There’s no doubt that alcohol plays a role when it comes to assaults occurring on campus. It’s also a fact that alcohol is prevalent and is a common occurrence in all universities today.
In reality Federal health officials have stated that that more than 80 per cent undergraduate students consume alcohol. About half of them are addicted to drinking. That’s at least four beverages for females, and greater than 5 drinks for males in a two-hour duration.
“Everybody’s drinking to be drunk.” claims Dr. Sharon Levy, a pediatrician and director of the Adolescent Substance Abuse Program at Boston Children’s Hospital. “Kids claim that this is how they interact with their friends.”
Levy believes that what’s going on at the campuses of colleges is a bizarre collusion of the brain’s natural biology and the environment.
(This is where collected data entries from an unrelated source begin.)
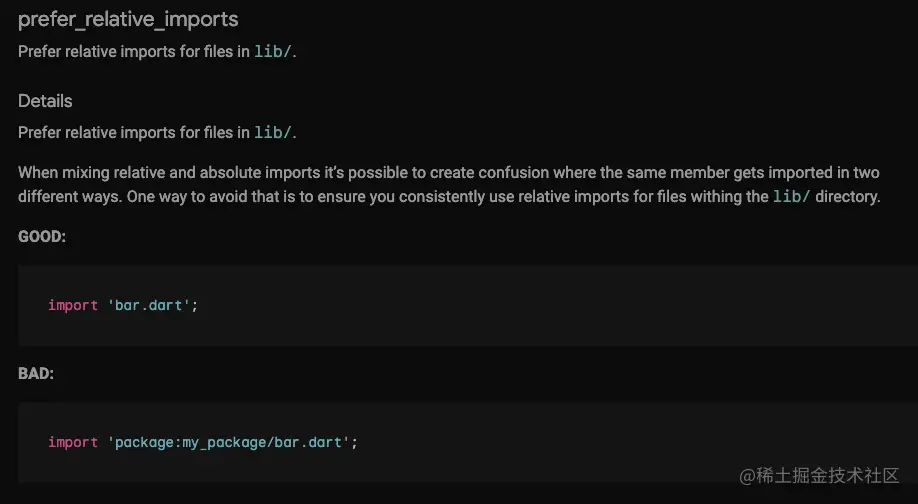Viewport: 918px width, 504px height.
Task: Click the 'package:my_package/bar.dart' string
Action: tap(229, 441)
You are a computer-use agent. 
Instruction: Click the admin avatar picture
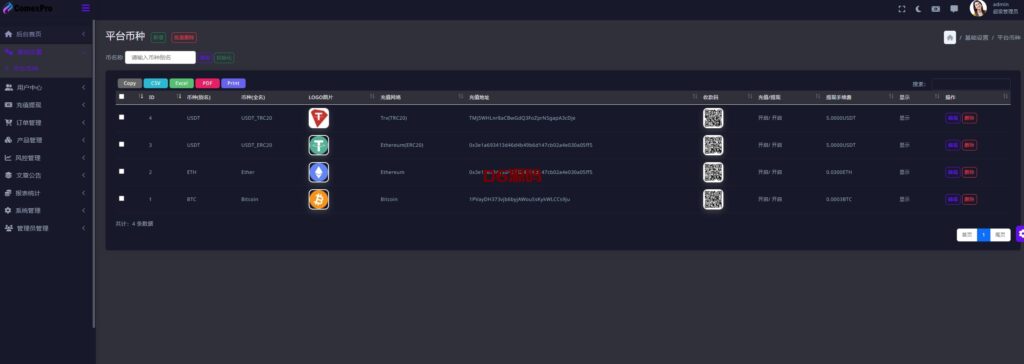978,8
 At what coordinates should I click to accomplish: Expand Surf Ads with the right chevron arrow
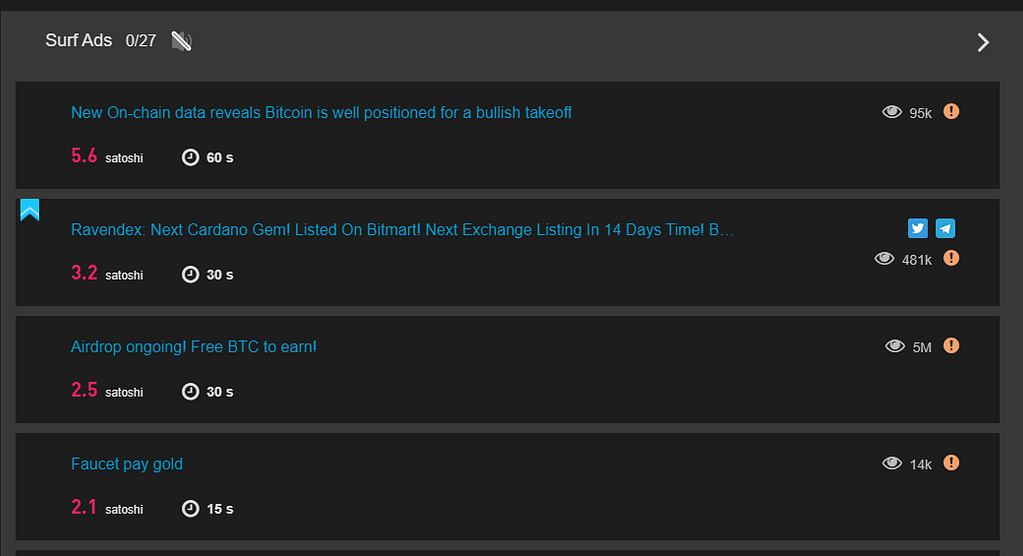[983, 42]
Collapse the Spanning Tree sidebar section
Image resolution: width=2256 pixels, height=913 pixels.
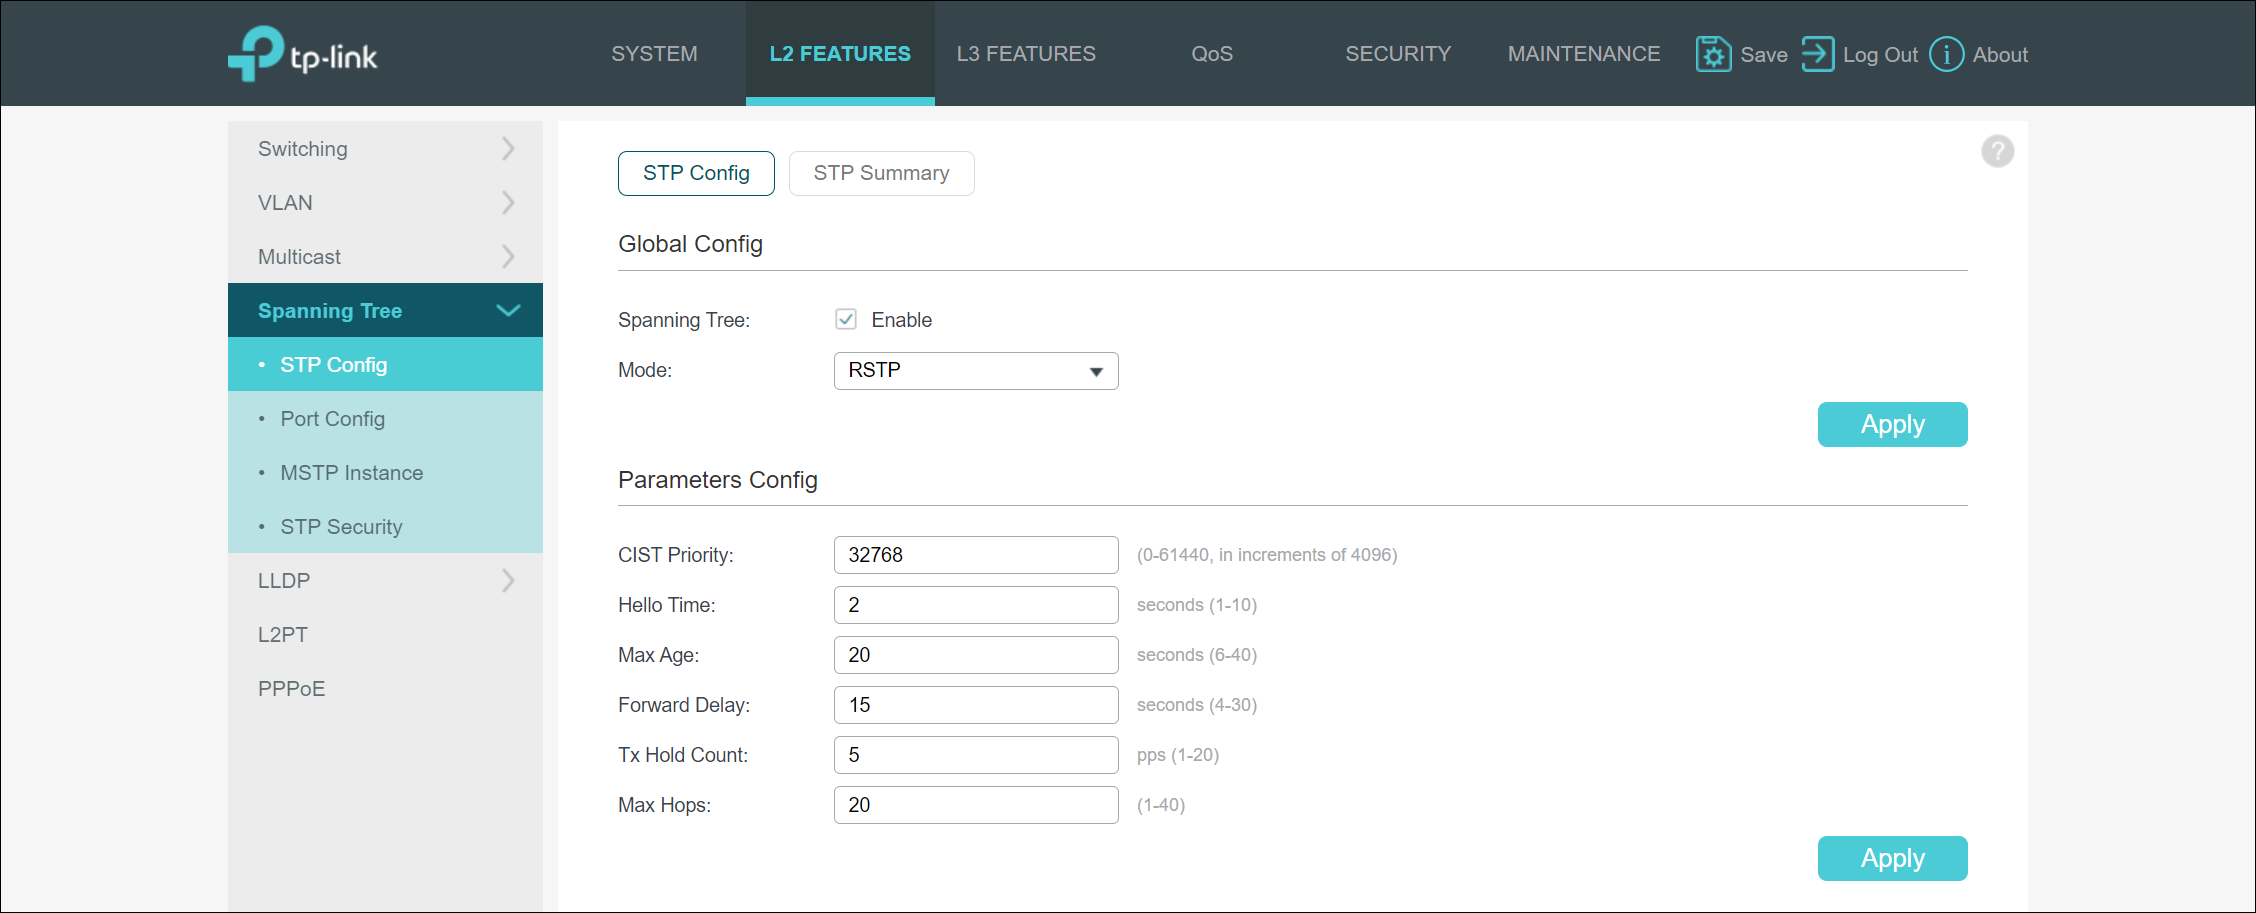(x=385, y=311)
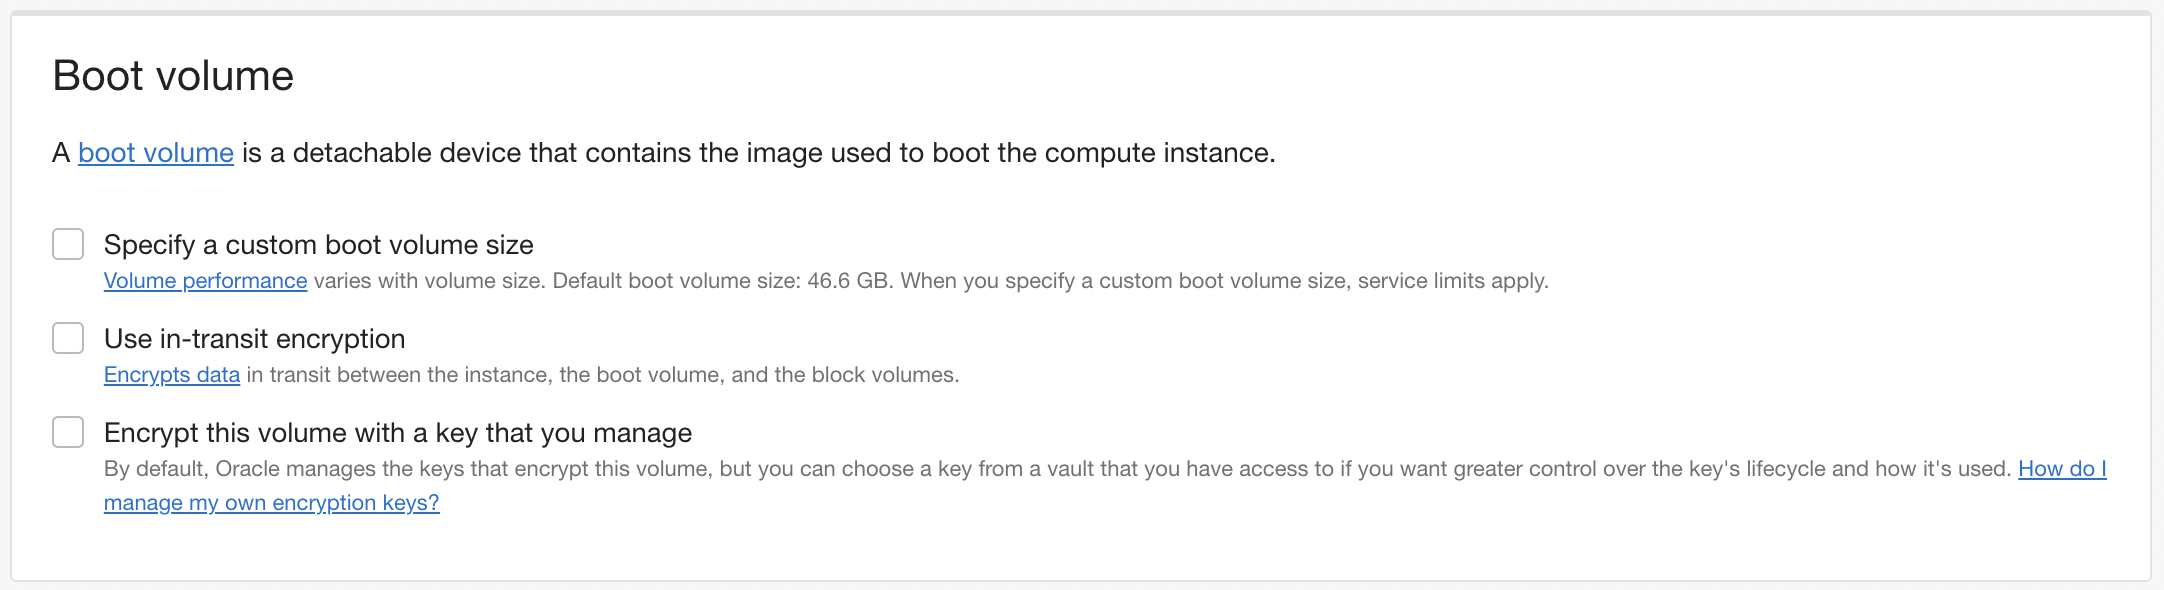
Task: Click the Use in-transit encryption label
Action: (254, 338)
Although 18-year-olds are legally adults however their brains are kind trapped in the adolescent years Levy claims, not fully developed until the mid-20s. At 18, time when college students usually enter and begin college, the part of their brain that is in charge of seeking out stimulation and reward is at full speed.
However, here’s the problem of it: The section of your brain that can stop the impulsive behavior isn’t fully developed and isn’t fully functioning. If people of this age group consume alcohol, Levy says, “they’re more likely to engage in reckless things even though their judgment may be impaired. Some of them could be risky. These people are more likely to operate and are more likely to take swimming and, most importantly more likely to engage in relations.”
Students in college consume more alcohol than peers who are not attending the college system, Levy says. “We’ve created a culture where there’s an expectation that drinkingheavy drinking is part of college.”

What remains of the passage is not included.